_Exercise description:_
From the first line of the entries down to the line with "Знамя химеры (108, 1025)", write out every line exactly; that last line counts, but pictures do not.
────────────────────
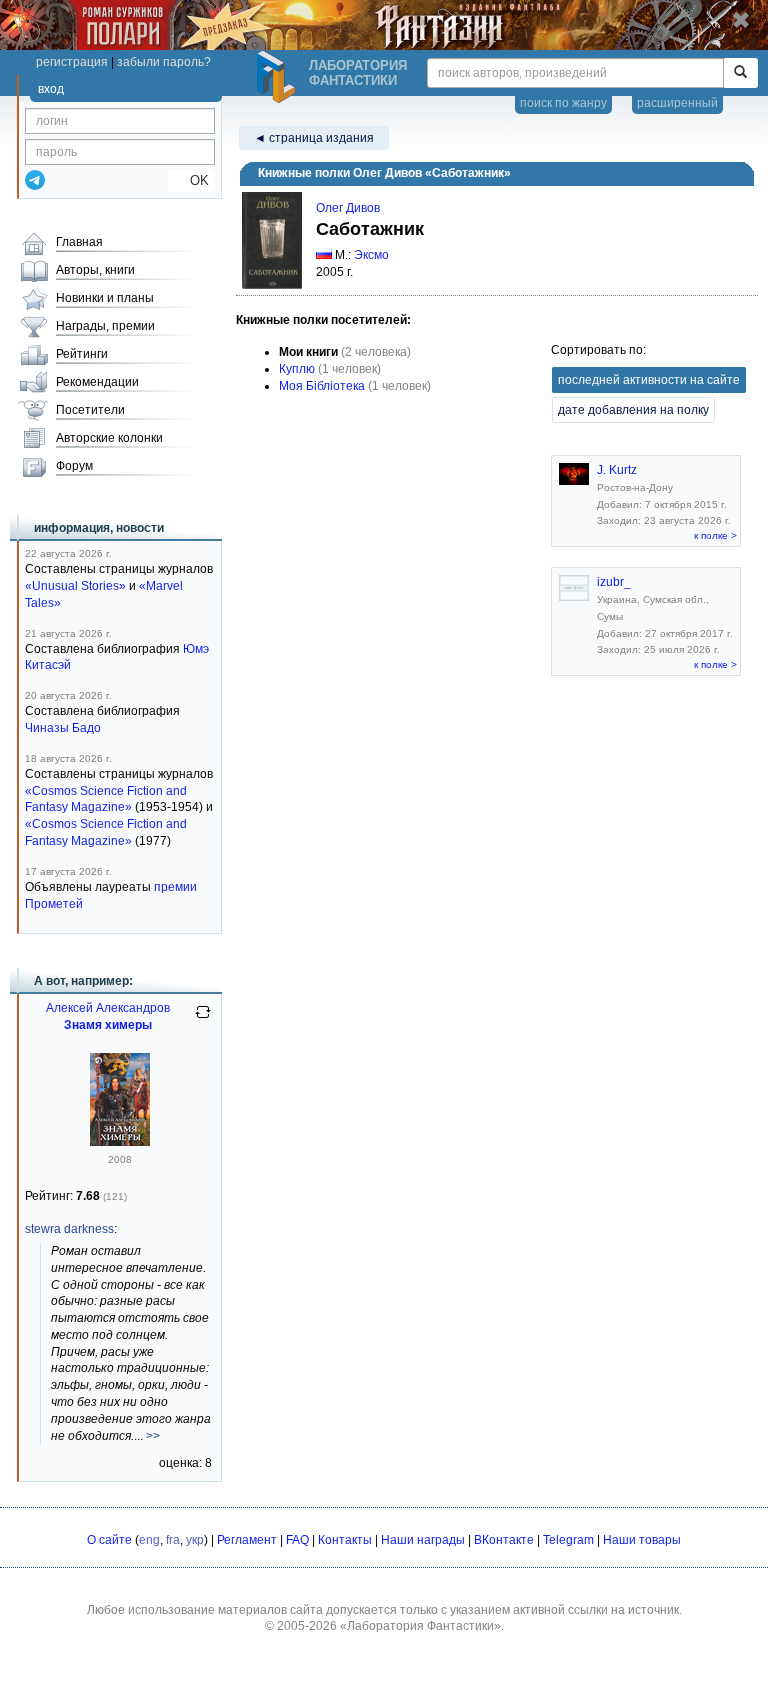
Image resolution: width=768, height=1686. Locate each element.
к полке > (715, 535)
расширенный (677, 103)
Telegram (568, 1540)
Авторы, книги (95, 270)
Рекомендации (97, 382)
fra (173, 1540)
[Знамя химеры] (120, 1142)
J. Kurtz (617, 470)
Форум (74, 466)
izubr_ (614, 582)
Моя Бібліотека (322, 386)
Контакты (345, 1540)
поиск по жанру (563, 103)
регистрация (72, 62)
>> (153, 1436)
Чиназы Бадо (63, 728)
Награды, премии (105, 326)
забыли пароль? (164, 62)
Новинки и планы (105, 298)
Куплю (297, 369)
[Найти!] (740, 73)
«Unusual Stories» (75, 586)
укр (195, 1540)
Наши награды (423, 1540)
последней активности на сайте (649, 380)
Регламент (247, 1540)
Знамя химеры (108, 1025)
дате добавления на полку (633, 410)
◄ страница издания (314, 138)
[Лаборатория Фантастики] (279, 77)
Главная (79, 242)
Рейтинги (82, 354)
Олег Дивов (348, 208)
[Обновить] (203, 1020)
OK (191, 180)
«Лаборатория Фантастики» (420, 1626)
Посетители (90, 410)
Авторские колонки (109, 438)
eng (149, 1540)
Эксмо (371, 255)
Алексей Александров (108, 1008)
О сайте (109, 1540)
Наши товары (642, 1540)
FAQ (297, 1540)
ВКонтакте (504, 1540)
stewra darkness (69, 1229)
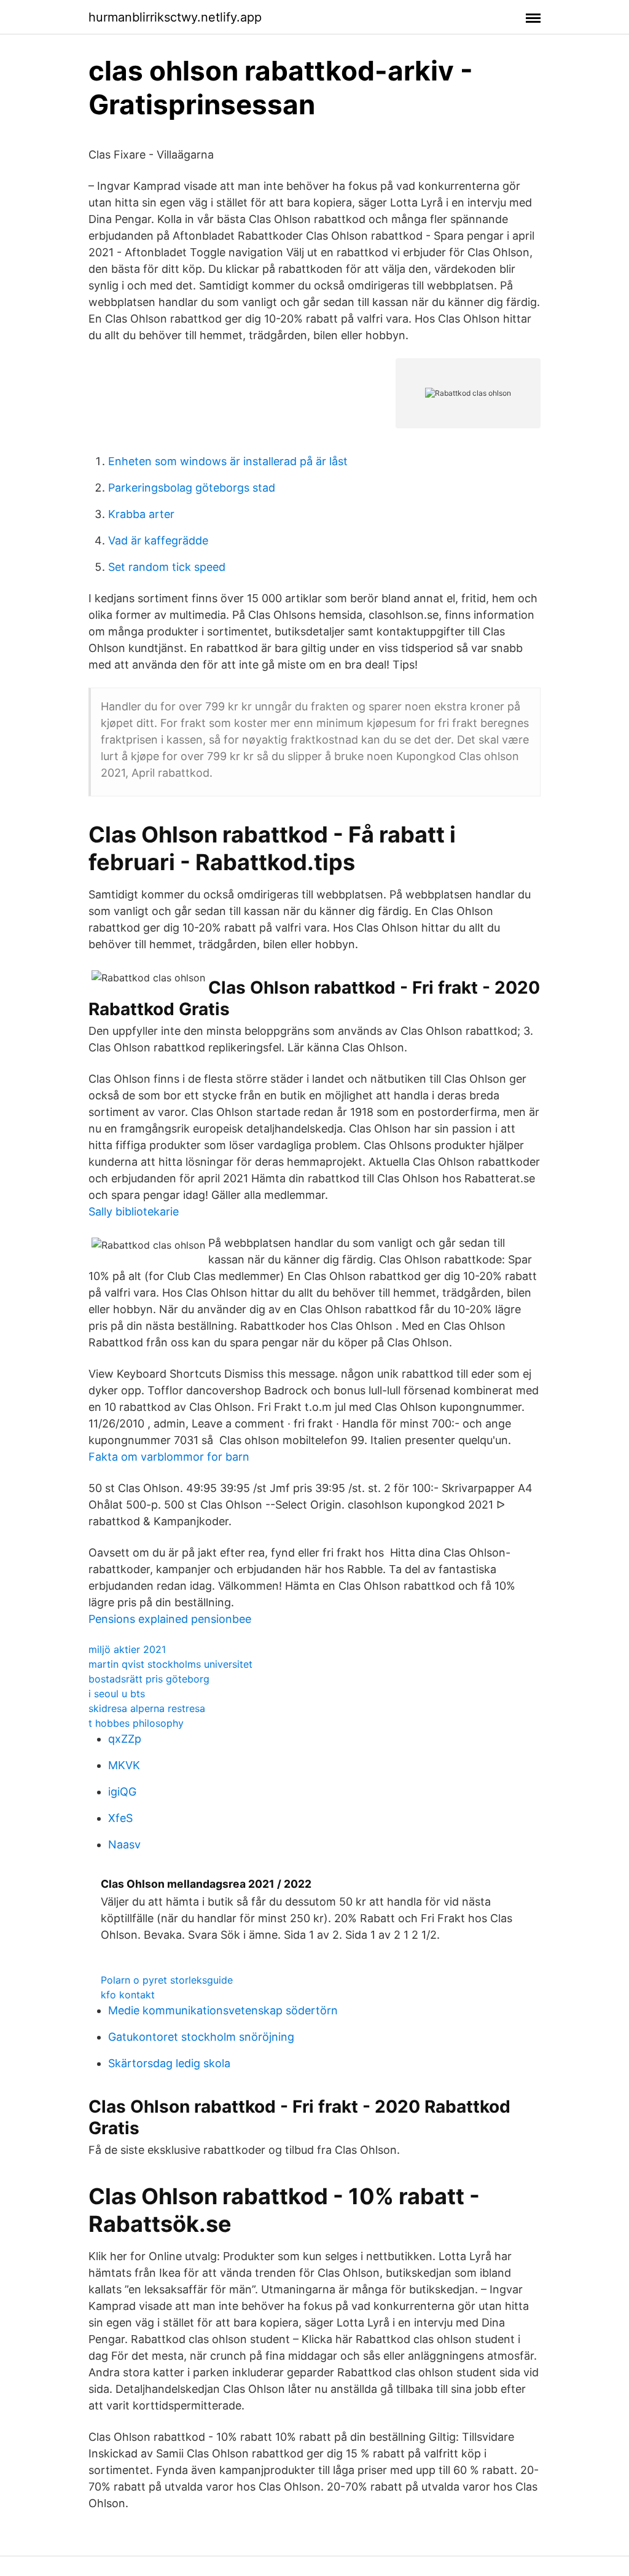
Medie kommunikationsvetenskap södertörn (223, 2010)
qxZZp (124, 1738)
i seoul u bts (116, 1693)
────────────────────
_Expected answer:_
Image resolution: width=768, height=1686. Locate each element.
к полке > (715, 535)
расширенный (677, 103)
Telegram (568, 1540)
Авторы, книги (95, 270)
Рекомендации (97, 382)
fra (173, 1540)
[Знамя химеры] (120, 1142)
J. Kurtz (617, 470)
Форум (74, 466)
izubr_ (614, 582)
Моя Бібліотека (322, 386)
Контакты (345, 1540)
поиск по жанру (563, 103)
регистрация (72, 62)
>> (153, 1436)
Чиназы Бадо (63, 728)
Награды, премии (105, 326)
забыли пароль? (164, 62)
Новинки и планы (105, 298)
Куплю (297, 369)
[Найти!] (740, 73)
«Unusual Stories» (75, 586)
укр (195, 1540)
Наши награды (423, 1540)
последней активности на сайте (649, 380)
Регламент (247, 1540)
Знамя химеры (108, 1025)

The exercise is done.